■ Collected data
○ ○ ○ ○ ○ ○ ○
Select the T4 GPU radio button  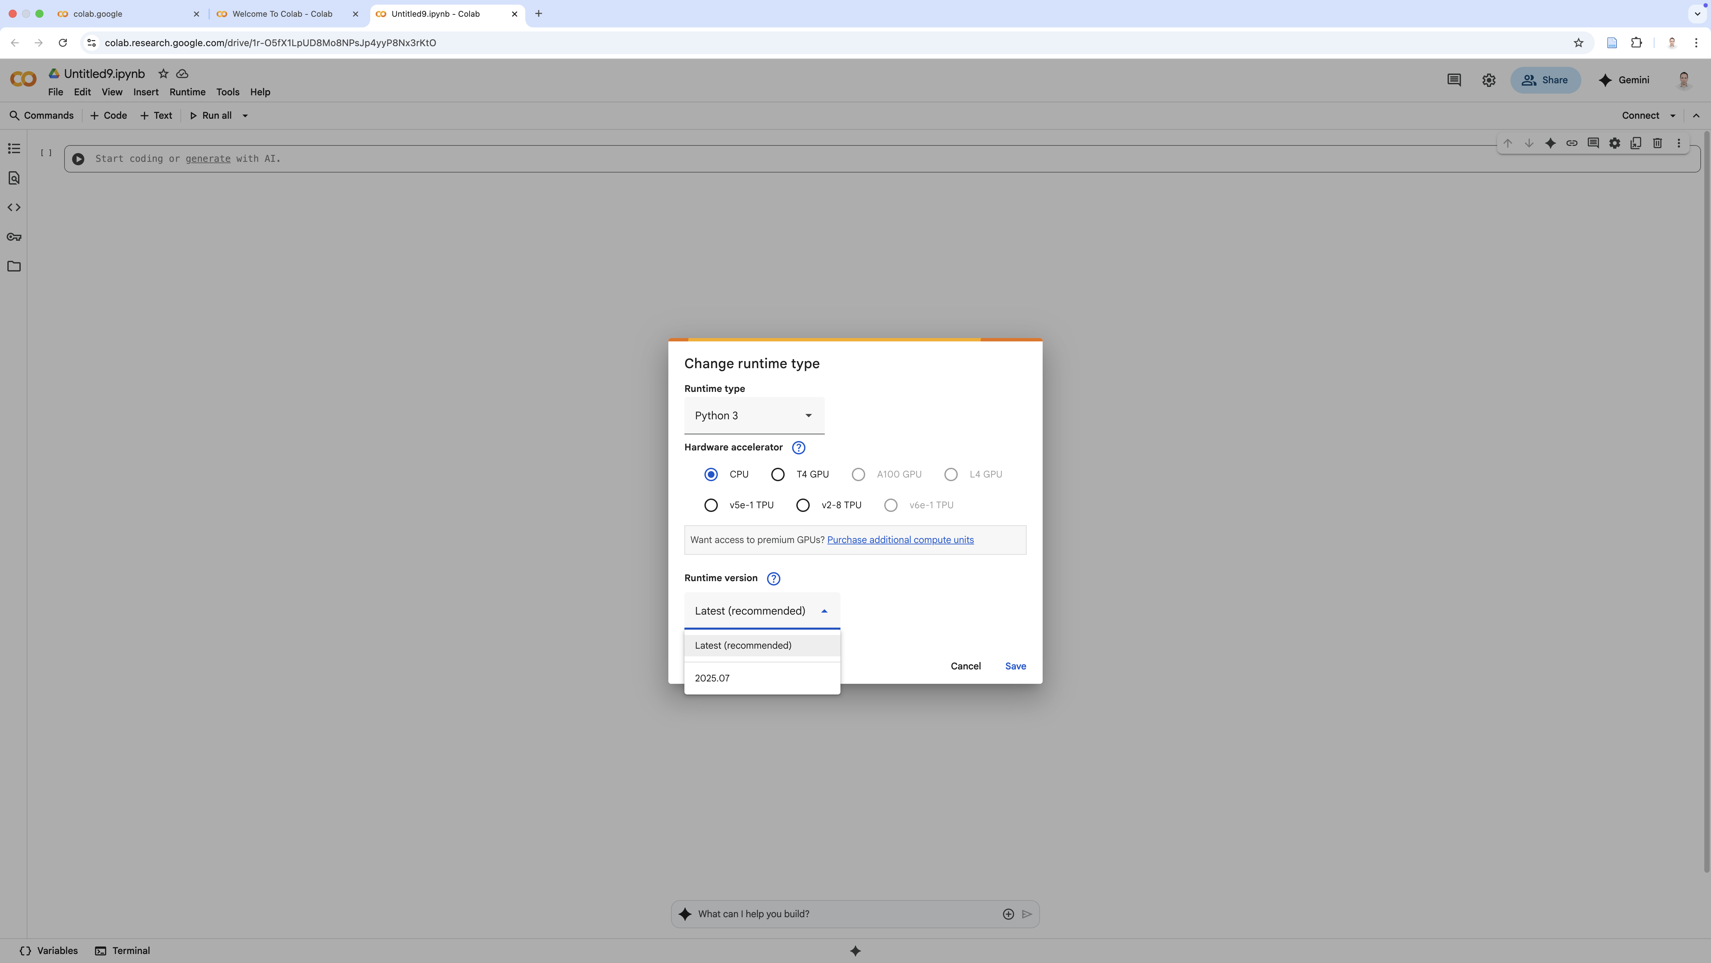(778, 475)
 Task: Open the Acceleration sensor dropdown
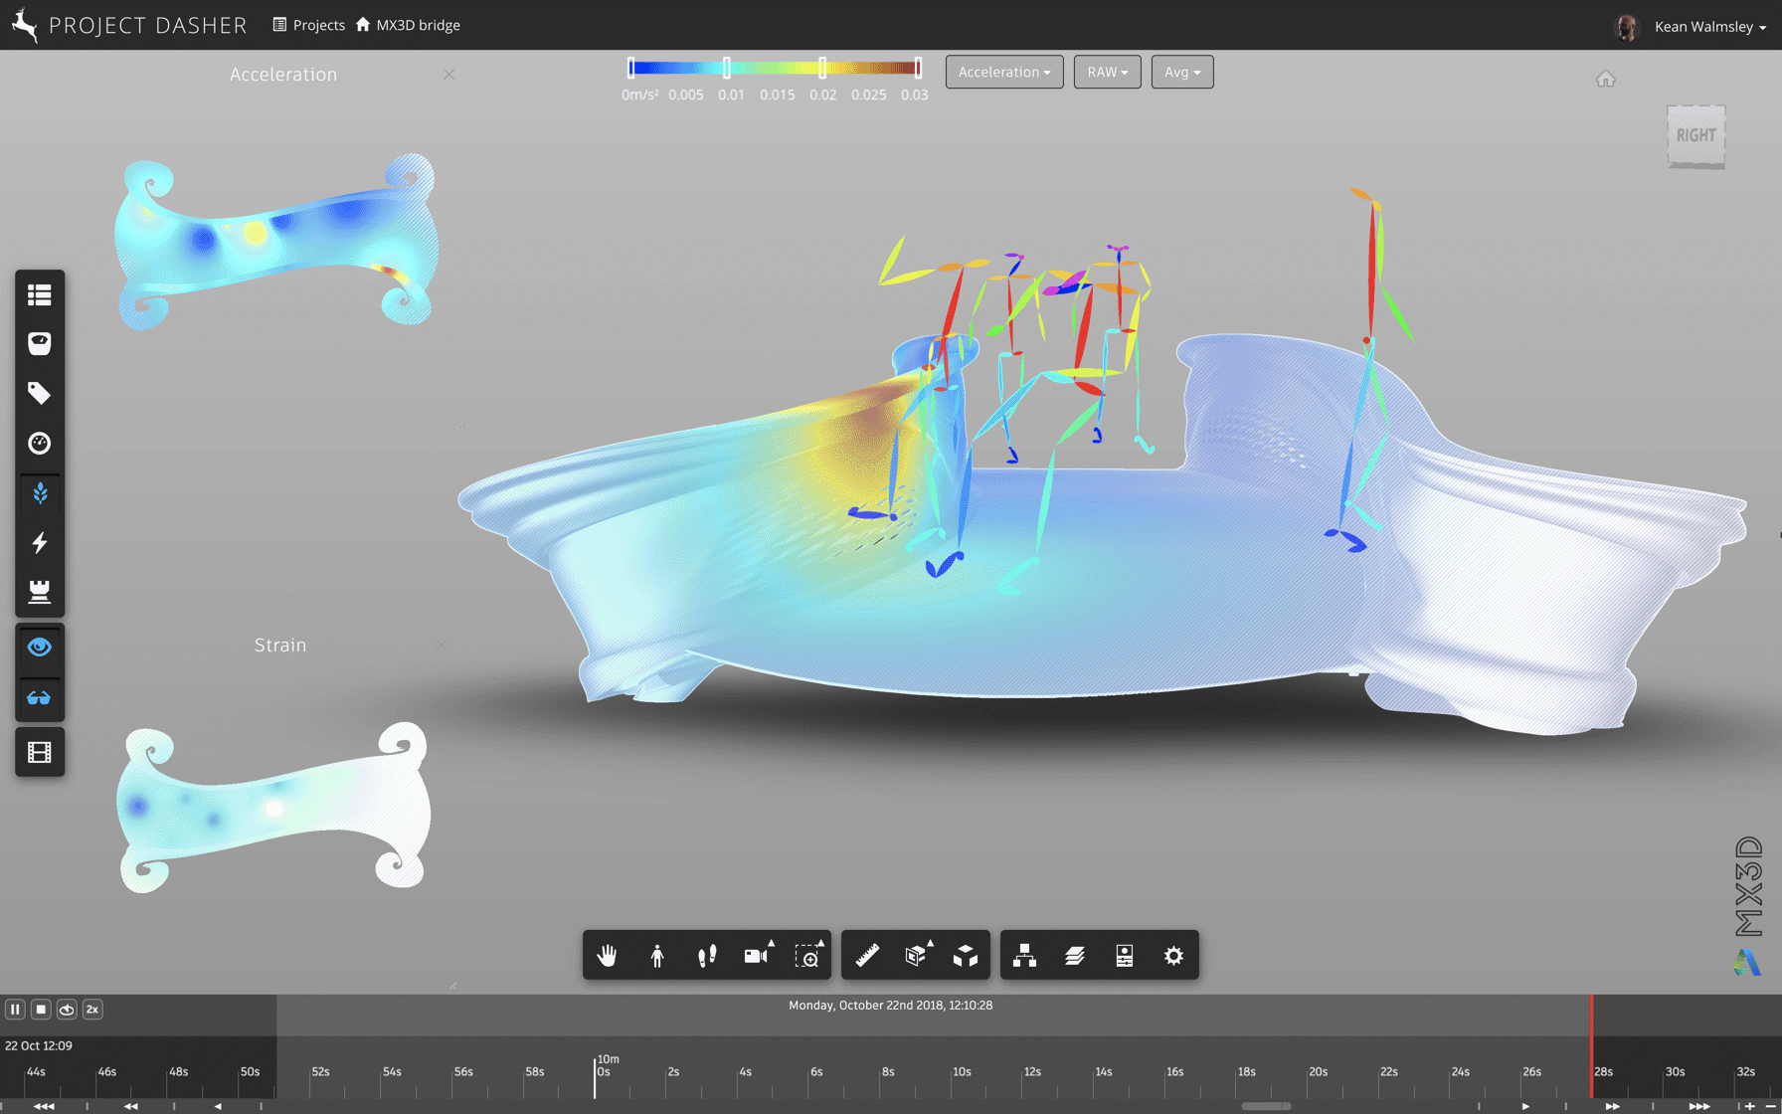click(x=1003, y=72)
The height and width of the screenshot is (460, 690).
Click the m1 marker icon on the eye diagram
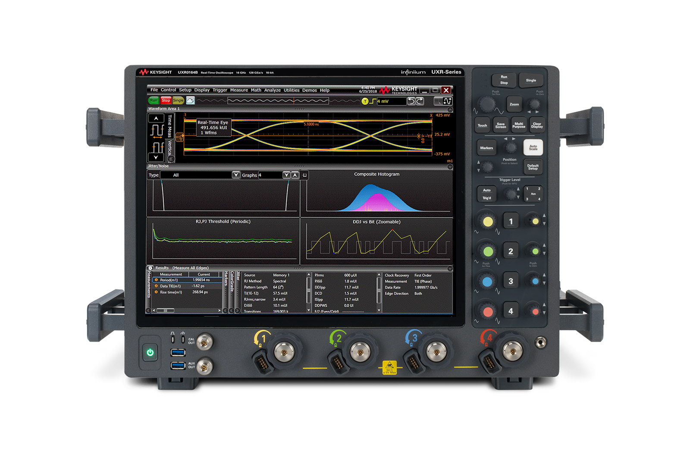[179, 136]
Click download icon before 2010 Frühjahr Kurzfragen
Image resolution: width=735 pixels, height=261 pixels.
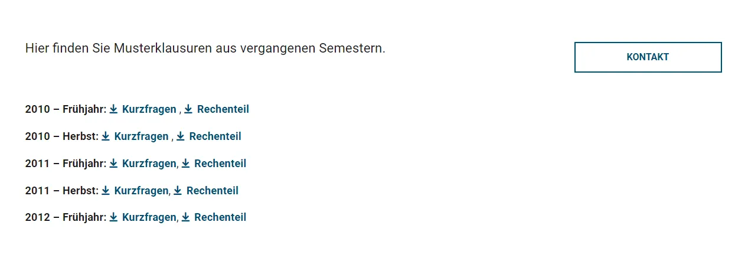[x=114, y=109]
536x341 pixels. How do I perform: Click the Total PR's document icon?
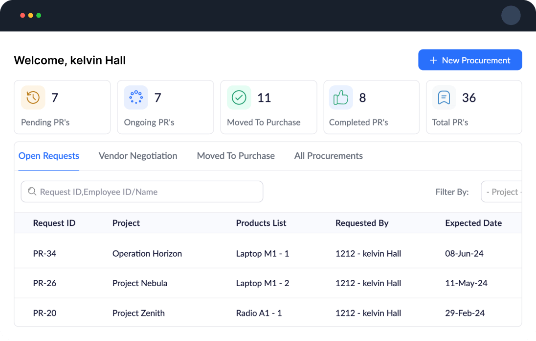click(444, 97)
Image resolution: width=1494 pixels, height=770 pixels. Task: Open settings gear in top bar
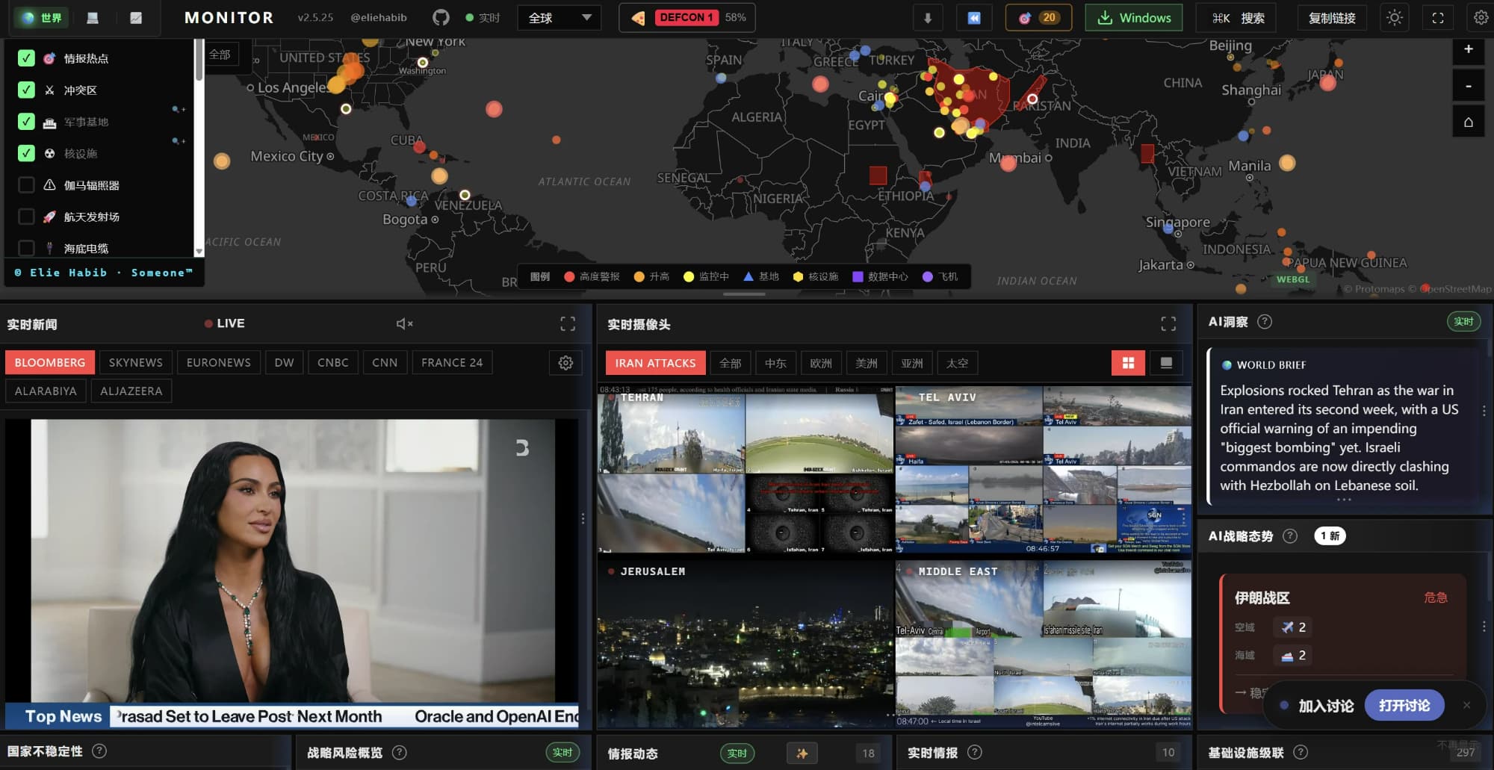pos(1481,18)
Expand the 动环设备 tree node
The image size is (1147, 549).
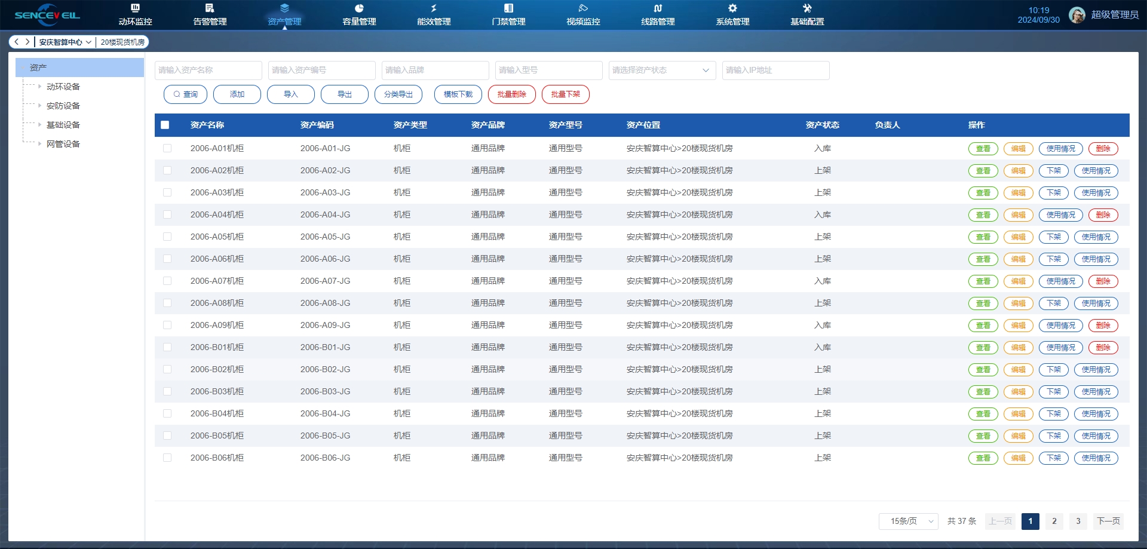(40, 87)
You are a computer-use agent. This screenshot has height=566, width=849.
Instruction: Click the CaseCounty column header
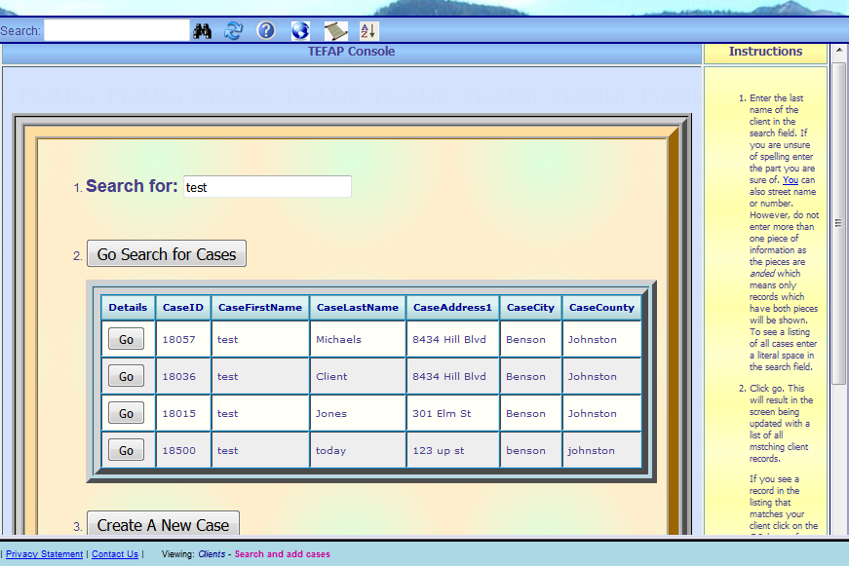pyautogui.click(x=601, y=308)
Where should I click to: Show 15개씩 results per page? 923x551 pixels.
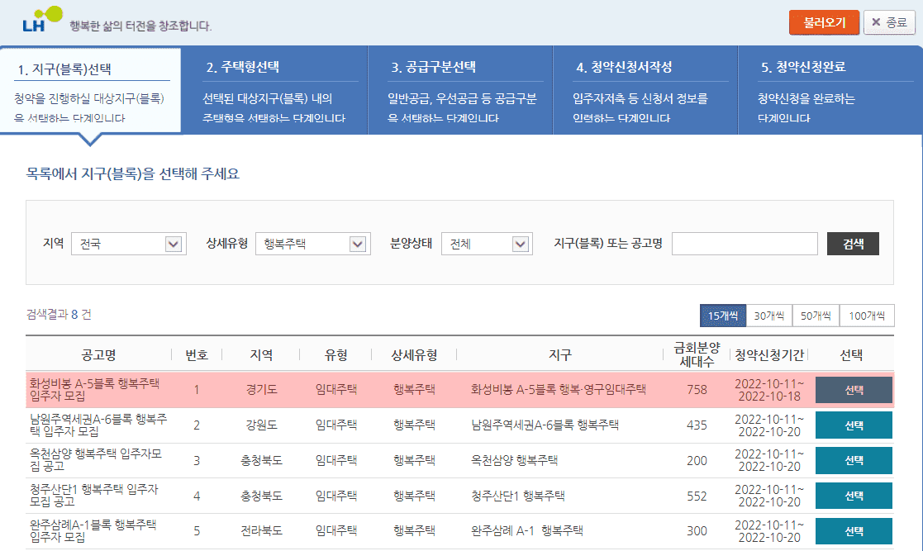722,316
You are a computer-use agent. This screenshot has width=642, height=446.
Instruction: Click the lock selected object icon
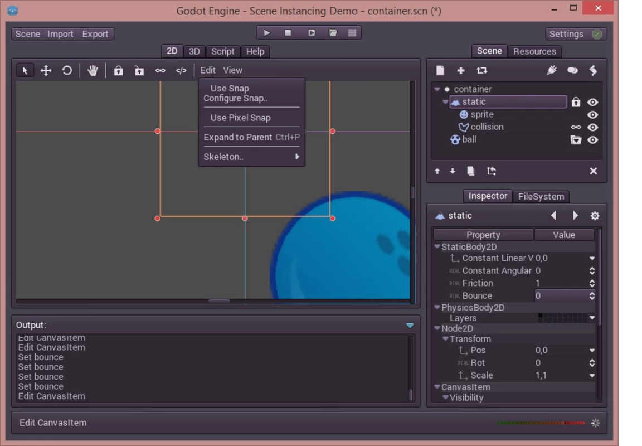click(x=118, y=71)
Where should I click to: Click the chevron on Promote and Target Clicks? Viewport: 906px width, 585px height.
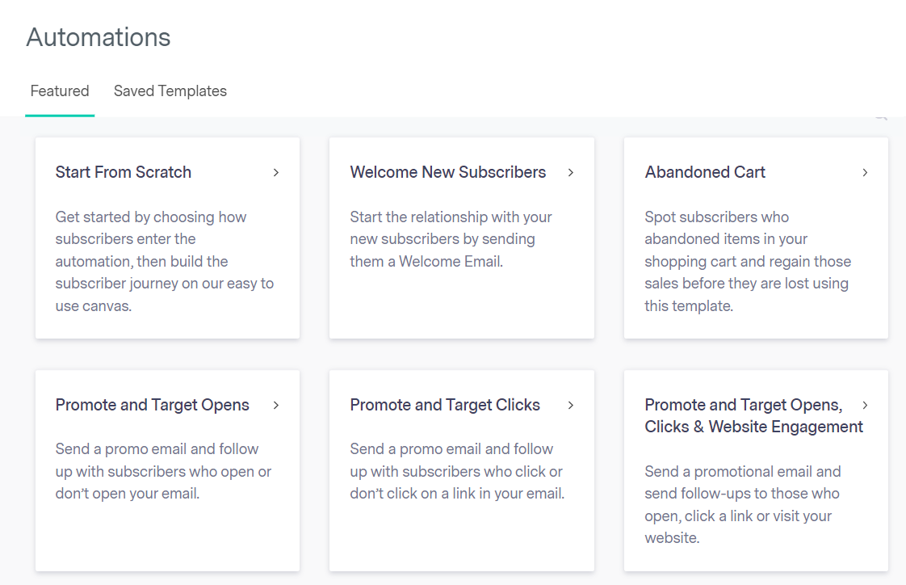click(571, 405)
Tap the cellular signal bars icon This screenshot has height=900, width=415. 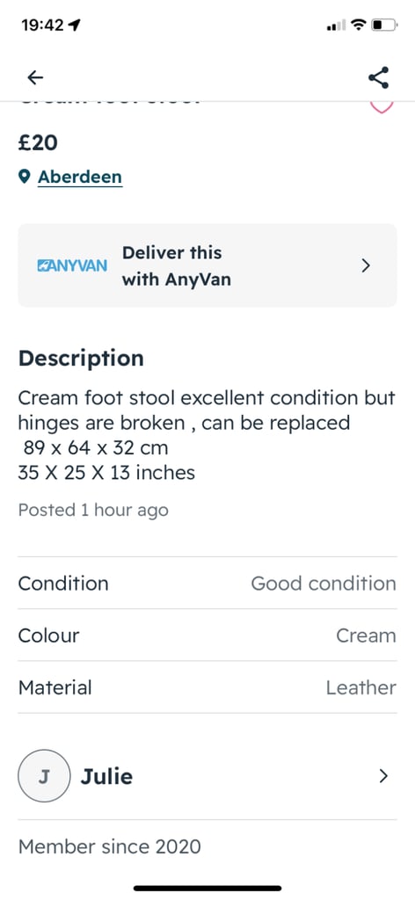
○ ○ ○ ○ ○ ○ ○
■ Task requirements
Retype the entries from the line with "Where should I click to: Show" up to and including the line with "click(x=118, y=71)", leaving out the pictures.

■ Solved exercise
Where should I click to: Show 15개씩 results per page? 923x551 pixels.
722,316
You are a computer-use agent. This screenshot has width=642, height=446.
Instruction: Click the lock selected object icon
click(x=118, y=71)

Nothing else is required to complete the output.